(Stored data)
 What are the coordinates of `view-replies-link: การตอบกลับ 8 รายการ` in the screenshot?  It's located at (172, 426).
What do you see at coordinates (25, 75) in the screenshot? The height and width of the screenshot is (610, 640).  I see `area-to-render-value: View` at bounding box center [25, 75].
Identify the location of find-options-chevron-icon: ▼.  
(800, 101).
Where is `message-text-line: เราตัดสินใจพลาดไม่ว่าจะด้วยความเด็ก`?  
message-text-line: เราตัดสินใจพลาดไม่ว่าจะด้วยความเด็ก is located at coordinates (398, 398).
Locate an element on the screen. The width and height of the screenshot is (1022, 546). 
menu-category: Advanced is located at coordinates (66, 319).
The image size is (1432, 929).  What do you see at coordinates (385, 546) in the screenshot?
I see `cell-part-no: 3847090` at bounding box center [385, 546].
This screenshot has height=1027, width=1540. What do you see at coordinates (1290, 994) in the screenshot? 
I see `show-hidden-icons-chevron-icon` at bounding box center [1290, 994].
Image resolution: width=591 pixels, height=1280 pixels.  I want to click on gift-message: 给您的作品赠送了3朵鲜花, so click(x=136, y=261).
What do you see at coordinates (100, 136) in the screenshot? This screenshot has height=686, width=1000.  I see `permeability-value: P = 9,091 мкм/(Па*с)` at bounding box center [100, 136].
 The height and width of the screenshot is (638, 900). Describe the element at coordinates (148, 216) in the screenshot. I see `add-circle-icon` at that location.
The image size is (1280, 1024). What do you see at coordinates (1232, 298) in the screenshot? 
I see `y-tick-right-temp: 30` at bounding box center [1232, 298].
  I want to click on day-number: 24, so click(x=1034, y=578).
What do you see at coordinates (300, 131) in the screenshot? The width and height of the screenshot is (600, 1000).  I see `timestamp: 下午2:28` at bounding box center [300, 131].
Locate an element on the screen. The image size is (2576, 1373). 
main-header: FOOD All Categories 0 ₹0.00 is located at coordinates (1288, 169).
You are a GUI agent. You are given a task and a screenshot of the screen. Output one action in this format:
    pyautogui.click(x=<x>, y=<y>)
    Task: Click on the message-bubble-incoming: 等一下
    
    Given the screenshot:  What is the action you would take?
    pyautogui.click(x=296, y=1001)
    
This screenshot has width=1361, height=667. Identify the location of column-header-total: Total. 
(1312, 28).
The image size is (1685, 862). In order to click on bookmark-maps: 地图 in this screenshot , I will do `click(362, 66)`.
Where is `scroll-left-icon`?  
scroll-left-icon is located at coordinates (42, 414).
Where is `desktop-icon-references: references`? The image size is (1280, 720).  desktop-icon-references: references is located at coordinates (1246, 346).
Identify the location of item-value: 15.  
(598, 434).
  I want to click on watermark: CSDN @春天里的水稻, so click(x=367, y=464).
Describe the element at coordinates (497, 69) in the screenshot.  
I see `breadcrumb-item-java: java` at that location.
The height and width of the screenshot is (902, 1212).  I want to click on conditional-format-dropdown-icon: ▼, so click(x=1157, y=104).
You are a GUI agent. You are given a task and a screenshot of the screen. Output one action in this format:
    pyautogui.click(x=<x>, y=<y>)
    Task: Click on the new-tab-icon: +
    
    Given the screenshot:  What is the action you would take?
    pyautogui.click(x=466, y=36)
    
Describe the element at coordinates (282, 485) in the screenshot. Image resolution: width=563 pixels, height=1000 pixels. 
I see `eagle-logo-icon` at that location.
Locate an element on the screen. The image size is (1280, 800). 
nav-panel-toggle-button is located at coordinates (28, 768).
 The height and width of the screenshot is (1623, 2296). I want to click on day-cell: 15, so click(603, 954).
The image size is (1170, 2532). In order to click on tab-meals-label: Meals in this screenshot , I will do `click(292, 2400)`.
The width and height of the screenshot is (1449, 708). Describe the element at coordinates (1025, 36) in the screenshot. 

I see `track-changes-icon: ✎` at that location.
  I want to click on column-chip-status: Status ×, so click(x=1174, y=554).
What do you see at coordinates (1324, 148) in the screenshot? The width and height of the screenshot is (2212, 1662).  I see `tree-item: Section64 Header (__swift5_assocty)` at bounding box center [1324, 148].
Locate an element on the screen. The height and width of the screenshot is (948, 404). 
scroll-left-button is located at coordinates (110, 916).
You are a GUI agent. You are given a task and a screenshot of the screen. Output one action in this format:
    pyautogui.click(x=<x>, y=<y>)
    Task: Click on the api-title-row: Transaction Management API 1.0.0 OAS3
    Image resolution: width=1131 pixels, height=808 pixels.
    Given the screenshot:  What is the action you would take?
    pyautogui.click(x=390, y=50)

= Activity =
Output every line of the records as a JSON list of strings, one string per line, omitting blank lines.

= Response below =
[
  " What are the coordinates of `view-replies-link: การตอบกลับ 8 รายการ` in the screenshot?  It's located at (172, 426).",
  "What do you see at coordinates (25, 75) in the screenshot? The height and width of the screenshot is (610, 640).  I see `area-to-render-value: View` at bounding box center [25, 75].",
  "Identify the location of find-options-chevron-icon: ▼.  ",
  "(800, 101).",
  "Where is `message-text-line: เราตัดสินใจพลาดไม่ว่าจะด้วยความเด็ก`?  ",
  "message-text-line: เราตัดสินใจพลาดไม่ว่าจะด้วยความเด็ก is located at coordinates (398, 398).",
  "Locate an element on the screen. The width and height of the screenshot is (1022, 546). ",
  "menu-category: Advanced is located at coordinates (66, 319).",
  "The image size is (1432, 929).  What do you see at coordinates (385, 546) in the screenshot?",
  "I see `cell-part-no: 3847090` at bounding box center [385, 546].",
  "This screenshot has height=1027, width=1540. What do you see at coordinates (1290, 994) in the screenshot? ",
  "I see `show-hidden-icons-chevron-icon` at bounding box center [1290, 994].",
  "Image resolution: width=591 pixels, height=1280 pixels.  I want to click on gift-message: 给您的作品赠送了3朵鲜花, so click(x=136, y=261).",
  "What do you see at coordinates (100, 136) in the screenshot? This screenshot has height=686, width=1000.  I see `permeability-value: P = 9,091 мкм/(Па*с)` at bounding box center [100, 136].",
  " The height and width of the screenshot is (638, 900). Describe the element at coordinates (148, 216) in the screenshot. I see `add-circle-icon` at that location.",
  "The image size is (1280, 1024). What do you see at coordinates (1232, 298) in the screenshot? ",
  "I see `y-tick-right-temp: 30` at bounding box center [1232, 298].",
  "  I want to click on day-number: 24, so click(x=1034, y=578).",
  "What do you see at coordinates (300, 131) in the screenshot? The width and height of the screenshot is (600, 1000).  I see `timestamp: 下午2:28` at bounding box center [300, 131].",
  "Locate an element on the screen. The image size is (2576, 1373). ",
  "main-header: FOOD All Categories 0 ₹0.00 is located at coordinates (1288, 169).",
  "You are a GUI agent. You are given a task and a screenshot of the screen. Output one action in this format:",
  "    pyautogui.click(x=<x>, y=<y>)",
  "    Task: Click on the message-bubble-incoming: 等一下",
  "    Given the screenshot:  What is the action you would take?",
  "    pyautogui.click(x=296, y=1001)",
  "This screenshot has width=1361, height=667. Identify the location of column-header-total: Total. ",
  "(1312, 28).",
  "The image size is (1685, 862). In order to click on bookmark-maps: 地图 in this screenshot , I will do `click(362, 66)`.",
  "Where is `scroll-left-icon`?  ",
  "scroll-left-icon is located at coordinates (42, 414).",
  "Where is `desktop-icon-references: references`? The image size is (1280, 720).  desktop-icon-references: references is located at coordinates (1246, 346).",
  "Identify the location of item-value: 15.  ",
  "(598, 434).",
  "  I want to click on watermark: CSDN @春天里的水稻, so click(x=367, y=464).",
  "Describe the element at coordinates (497, 69) in the screenshot.  ",
  "I see `breadcrumb-item-java: java` at that location.",
  "The height and width of the screenshot is (902, 1212).  I want to click on conditional-format-dropdown-icon: ▼, so click(x=1157, y=104).",
  "You are a GUI agent. You are given a task and a screenshot of the screen. Output one action in this format:",
  "    pyautogui.click(x=<x>, y=<y>)",
  "    Task: Click on the new-tab-icon: +",
  "    Given the screenshot:  What is the action you would take?",
  "    pyautogui.click(x=466, y=36)",
  "Describe the element at coordinates (282, 485) in the screenshot. Image resolution: width=563 pixels, height=1000 pixels. ",
  "I see `eagle-logo-icon` at that location.",
  "Locate an element on the screen. The image size is (1280, 800). ",
  "nav-panel-toggle-button is located at coordinates (28, 768).",
  " The height and width of the screenshot is (1623, 2296). I want to click on day-cell: 15, so click(603, 954).",
  "The image size is (1170, 2532). In order to click on tab-meals-label: Meals in this screenshot , I will do `click(292, 2400)`.",
  "The width and height of the screenshot is (1449, 708). Describe the element at coordinates (1025, 36) in the screenshot. ",
  "I see `track-changes-icon: ✎` at that location.",
  "  I want to click on column-chip-status: Status ×, so click(x=1174, y=554).",
  "What do you see at coordinates (1324, 148) in the screenshot? The width and height of the screenshot is (2212, 1662).  I see `tree-item: Section64 Header (__swift5_assocty)` at bounding box center [1324, 148].",
  "Locate an element on the screen. The height and width of the screenshot is (948, 404). ",
  "scroll-left-button is located at coordinates (110, 916).",
  "You are a GUI agent. You are given a task and a screenshot of the screen. Output one action in this format:",
  "    pyautogui.click(x=<x>, y=<y>)",
  "    Task: Click on the api-title-row: Transaction Management API 1.0.0 OAS3",
  "    Image resolution: width=1131 pixels, height=808 pixels.",
  "    Given the screenshot:  What is the action you would take?",
  "    pyautogui.click(x=390, y=50)"
]